__Exercise inputs__
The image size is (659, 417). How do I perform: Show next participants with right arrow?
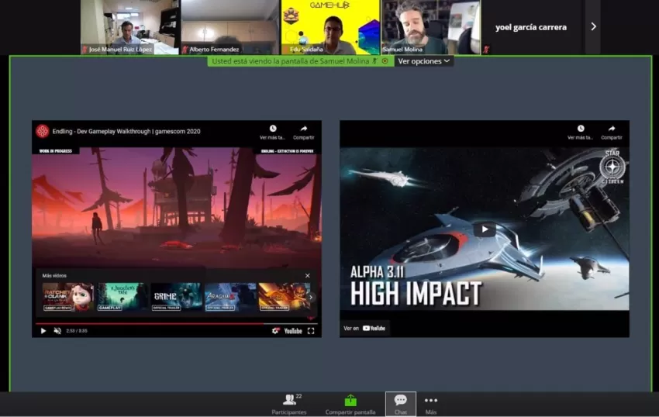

...

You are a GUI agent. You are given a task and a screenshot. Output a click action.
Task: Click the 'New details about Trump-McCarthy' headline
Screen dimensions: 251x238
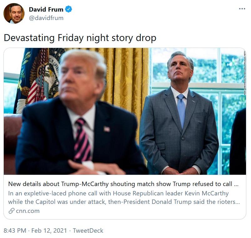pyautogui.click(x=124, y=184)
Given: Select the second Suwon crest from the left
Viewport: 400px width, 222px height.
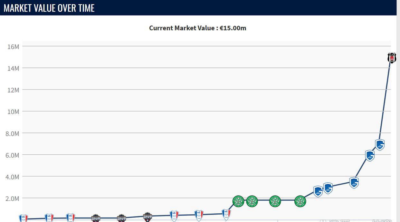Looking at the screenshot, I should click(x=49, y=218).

...

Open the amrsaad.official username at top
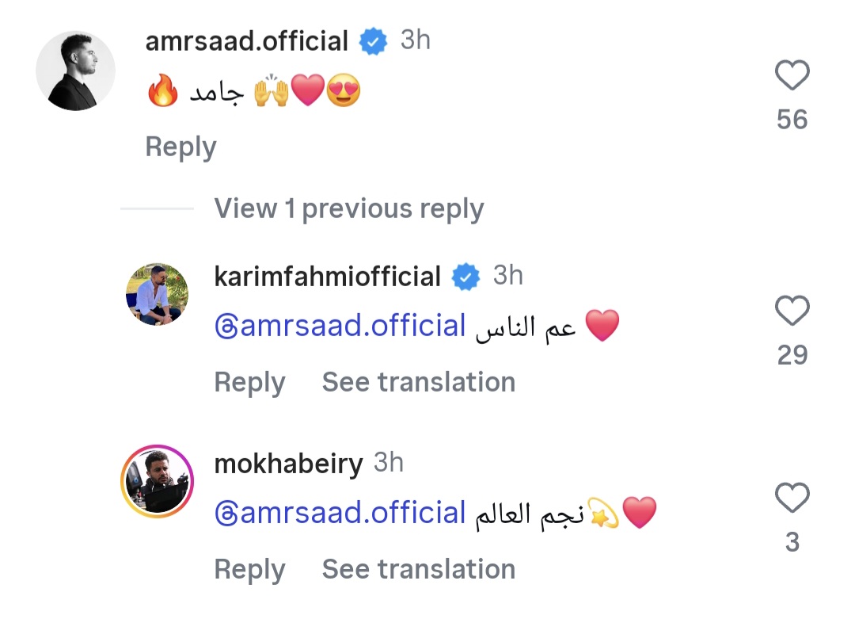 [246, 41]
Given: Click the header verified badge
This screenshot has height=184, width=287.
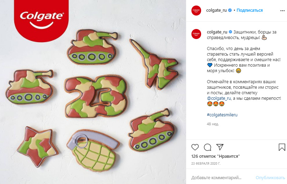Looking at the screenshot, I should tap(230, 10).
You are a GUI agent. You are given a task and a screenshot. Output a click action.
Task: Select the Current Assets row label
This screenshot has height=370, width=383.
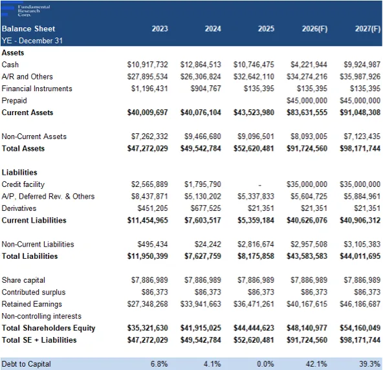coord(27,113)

__The problem__
Copy out the material starting at the line that contains "Given: Select the" and ending at the line that contains "Looking at the screenshot, I should click(x=49, y=218).", swapping "second" for "third" and leaving everything else the same. Omit the pictures.

__Final result__
Given: Select the third Suwon crest from the left
Viewport: 400px width, 222px height.
Looking at the screenshot, I should click(x=49, y=218).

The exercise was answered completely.